Limitations of this analysis include its retrospective nature and patient population heterogeneity. Patients with less favorable disease characteristics may also have received lower doses of lenalidomide initially, potentially introducing a bias in the relationship between cumulative dose and patient outcomes, an effect possibly seen in other studies10. However, dose reductions were in fact associated with better outcomes, suggesting results are unlikely to be affected by differences in disease severity. Another potential limitation is variation in total exposure to lenalidomide between and within treatment arms, depending on their starting dose and dosing schedule. To account for this variation, outcomes were analyzed by initial lenalidomide dose group as well as total cumulative dose during early treatment. Long-term dosing beyond cycle 3 could not be evaluated due to the potential effects of dose interruptions, dose reductions, and patient crossover on later dosing in the open-label portion of the studies.

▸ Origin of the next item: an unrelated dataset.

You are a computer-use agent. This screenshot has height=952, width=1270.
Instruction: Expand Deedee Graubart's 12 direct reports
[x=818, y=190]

In conclusion, it is tempting, particularly in older adults, to start at lower doses of lenalidomide to avoid treatment-related adverse events. However, our data support the use of lenalidomide at the recommended 10 mg dose as part of an initial induction phase of treatment. In the event of adverse events that cannot be managed through supportive mechanisms, this induction phase would be followed by a maintenance phase in which dose reductions are carried out per prescribing information guidelines6 in order to maximize exposure and treatment duration and thereby optimize outcomes in patients with lower-risk MDS and del(5q). The association between higher early cumulative lenalidomide dose, cytogenetic response, and long-term outcomes seen in this analysis suggests lena-lidomide may have a biological disease-modifying effect via targeted reduction in the del(5q) clone size.